Todo mal, todo ridículo
Occidente no existe porque ya casi nada existe. No existe ni siquiera la lógica y la coherencia entre los humanos que poblamos el mundo, ¿va a existir occidente? Hay quienes en peregrinación acuden a llorar a los mataderos para rezar por los animales, ¿va a existir occidente? La ridiculez tiene cautivo al raciocinio.
Mi pregunta es, ¿podemos hacer que exista de nuevo un occidente esperanzador del mismo modo imperialista que cuando la joven Juana de Castilla salió de las faldas de ‘la Católica’ a Flandes para casarse con Felipe, el más hermoso y –despreciable– rey? Desconozco si estas preguntas, reflexiones o tajantes aseveraciones podrían desprenderse de ‘La esperanza de occidente’, la muestra de Luis Gaspar e Iñigo Navarro, fotógrafo –“nacido a muy temprana edad”– y artista plástico –dentista ocasional–, respectivamente, donde, además, han hecho de anfitriones de Teresa Gancedo, la primera artista mujer que, junto con Carmen Calvo, expuso en el Museo Guggenheim de Nueva York.
Las obras, donde se alterna fotografía y pintura, colocadas con una presunta espontaneidad en las paredes empapeladas de un piso clandestino de Madrid, miran al pasado, pero no para quemarlo todo junto a las bibliotecas, como harían los incendiarios futuristas, sino para intentar impulsar el renacimiento de todo lo que somos y todo aquello en lo que ya no creemos. “Esto de ser occidental tiene algo de antiguo, como ser carlista. Da la impresión de que cada vez hay menos individuos interesados en estrujarse los sesos para definirse como occidentales”, reza el manifiesto de los artistas ‘casicreyentes’ de nada y de todo.

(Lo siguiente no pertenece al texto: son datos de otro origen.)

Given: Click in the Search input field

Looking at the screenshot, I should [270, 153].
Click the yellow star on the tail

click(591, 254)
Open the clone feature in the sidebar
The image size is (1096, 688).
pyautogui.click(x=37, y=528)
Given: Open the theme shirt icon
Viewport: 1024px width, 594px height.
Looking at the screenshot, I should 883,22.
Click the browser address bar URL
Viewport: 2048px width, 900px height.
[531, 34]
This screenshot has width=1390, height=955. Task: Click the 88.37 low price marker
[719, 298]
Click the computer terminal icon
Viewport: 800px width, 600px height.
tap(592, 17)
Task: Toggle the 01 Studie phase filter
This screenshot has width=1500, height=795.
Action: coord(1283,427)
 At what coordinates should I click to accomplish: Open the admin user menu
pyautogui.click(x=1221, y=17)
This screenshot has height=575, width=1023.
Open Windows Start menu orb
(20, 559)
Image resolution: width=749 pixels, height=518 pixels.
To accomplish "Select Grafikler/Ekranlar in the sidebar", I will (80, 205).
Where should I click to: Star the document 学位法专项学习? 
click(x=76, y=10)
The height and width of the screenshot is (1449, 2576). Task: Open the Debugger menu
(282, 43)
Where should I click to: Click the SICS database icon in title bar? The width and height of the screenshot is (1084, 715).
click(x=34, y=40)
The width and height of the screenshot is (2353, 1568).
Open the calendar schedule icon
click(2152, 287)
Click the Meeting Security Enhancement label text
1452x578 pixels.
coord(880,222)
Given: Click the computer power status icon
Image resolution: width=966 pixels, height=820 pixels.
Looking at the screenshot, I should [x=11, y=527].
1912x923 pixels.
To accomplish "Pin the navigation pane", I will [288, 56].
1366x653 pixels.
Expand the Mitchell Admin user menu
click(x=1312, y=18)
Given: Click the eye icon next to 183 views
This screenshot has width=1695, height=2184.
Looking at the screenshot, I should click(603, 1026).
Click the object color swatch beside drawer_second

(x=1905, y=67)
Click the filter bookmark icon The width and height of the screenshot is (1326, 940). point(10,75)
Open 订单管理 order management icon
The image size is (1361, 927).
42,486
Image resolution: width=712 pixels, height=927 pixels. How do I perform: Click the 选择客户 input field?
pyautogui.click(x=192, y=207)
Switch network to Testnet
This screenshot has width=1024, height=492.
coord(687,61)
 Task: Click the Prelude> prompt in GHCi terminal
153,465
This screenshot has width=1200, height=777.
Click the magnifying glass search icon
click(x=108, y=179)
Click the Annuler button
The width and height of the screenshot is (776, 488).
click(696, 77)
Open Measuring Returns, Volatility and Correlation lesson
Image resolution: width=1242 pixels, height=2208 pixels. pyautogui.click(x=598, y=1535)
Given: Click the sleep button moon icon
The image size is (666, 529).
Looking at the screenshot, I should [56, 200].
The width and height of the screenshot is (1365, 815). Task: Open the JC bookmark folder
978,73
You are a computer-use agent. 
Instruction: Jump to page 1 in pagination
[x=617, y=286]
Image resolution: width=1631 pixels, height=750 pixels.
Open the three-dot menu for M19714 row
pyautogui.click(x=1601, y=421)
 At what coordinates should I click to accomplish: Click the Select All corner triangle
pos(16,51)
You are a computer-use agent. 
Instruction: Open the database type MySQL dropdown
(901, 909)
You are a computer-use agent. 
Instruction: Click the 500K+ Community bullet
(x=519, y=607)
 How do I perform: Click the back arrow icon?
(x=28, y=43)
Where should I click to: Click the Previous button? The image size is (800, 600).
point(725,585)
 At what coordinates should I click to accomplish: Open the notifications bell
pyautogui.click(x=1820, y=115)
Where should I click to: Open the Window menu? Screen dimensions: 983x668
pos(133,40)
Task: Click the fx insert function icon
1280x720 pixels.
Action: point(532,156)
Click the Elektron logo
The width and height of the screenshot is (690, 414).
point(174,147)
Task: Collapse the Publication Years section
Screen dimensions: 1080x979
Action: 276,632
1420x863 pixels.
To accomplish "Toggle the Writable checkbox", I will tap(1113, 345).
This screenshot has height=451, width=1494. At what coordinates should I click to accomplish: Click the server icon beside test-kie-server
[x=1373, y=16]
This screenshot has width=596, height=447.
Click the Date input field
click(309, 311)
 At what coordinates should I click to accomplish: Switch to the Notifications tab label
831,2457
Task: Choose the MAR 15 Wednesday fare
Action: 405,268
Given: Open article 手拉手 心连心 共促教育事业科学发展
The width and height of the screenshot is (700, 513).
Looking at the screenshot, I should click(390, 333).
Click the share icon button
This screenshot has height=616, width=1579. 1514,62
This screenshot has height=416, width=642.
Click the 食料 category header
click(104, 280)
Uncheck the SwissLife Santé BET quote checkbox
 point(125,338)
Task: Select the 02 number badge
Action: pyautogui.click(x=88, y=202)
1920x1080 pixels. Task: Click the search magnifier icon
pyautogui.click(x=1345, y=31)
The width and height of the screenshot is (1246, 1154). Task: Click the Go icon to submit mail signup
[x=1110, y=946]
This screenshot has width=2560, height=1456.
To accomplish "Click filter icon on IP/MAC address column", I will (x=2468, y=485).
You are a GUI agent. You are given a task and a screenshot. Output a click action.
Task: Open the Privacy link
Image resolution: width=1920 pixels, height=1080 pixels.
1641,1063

Les debe pesar el pesimismo, pero se muestran dispuestos a la lucha libre. Creen que “posiblemente occidente no tenga salvación, aunque sin duda el intento de hacerlo resurgir merece con mucho el sacrificio. Sea posible o no este dichoso acontecimiento, más vale vivir el último rayo de su hermosa decadencia que cruzarse de brazos y arrojarse al ‘chandalismo’”. Por culpa de Rosalía, añadiría.
Digo –y diré ante cualquier tribunal– que Juana era –y es– occidente por provocar el esplendor imperial. Ella, a base de geopolítica, amor y revolcones insaciables nos moldeó como occidentales. Ella, tan confusa, tan contradictoria, tan bellísimamente castellana. Ella que, en momentos de lucidez se adhirió fugazmente a Los Comuneros frente a la dominación extranjera impuesta y opresora. Este fue, probablemente, el primer movimiento nacionalista de nuestro país, no quemaban contenedores, cortaban cabezas. Menos limpio, más gallardo. Comedidos, corteses, como la parte necesaria de los occidentales de la que hablan en su diálogo estos artistas. La nostalgia es libre y, Castilla, con su Corte itinerante, oscura y conquistadora, es mi religión y mi única verdad. Ni el hábito hace al monje, ni la hamburguesa vegana es carne, ni los runners corren hacia la vida –palabra de Navarro–.
Resulta intrigante, a la par que desconcertante, que los occidentales, presuntamente educados y caballeros, cabalguemos ávidamente sin escudo, sin caballo y sin honra porque la hemos perdido en un ‘selfie’ de Instagram, en busca del hallazgo de nuestra singularidad, mientras mutamos en soldados de asalto del Imperio Galáctico. No hay esperanza ni para occidente, ni para los occidentales porque se puede apreciar la belleza, pero jamás exigir la perfección. Lo perfecto destruye lo natural, lo real.
El tiempo es terriblemente justo, pero me temo que no tanto como para devolver a occidente el brillo cegador de cuando éramos algo, ahora sólo lo creemos y, eso, eso es lo verdaderamente ridículo.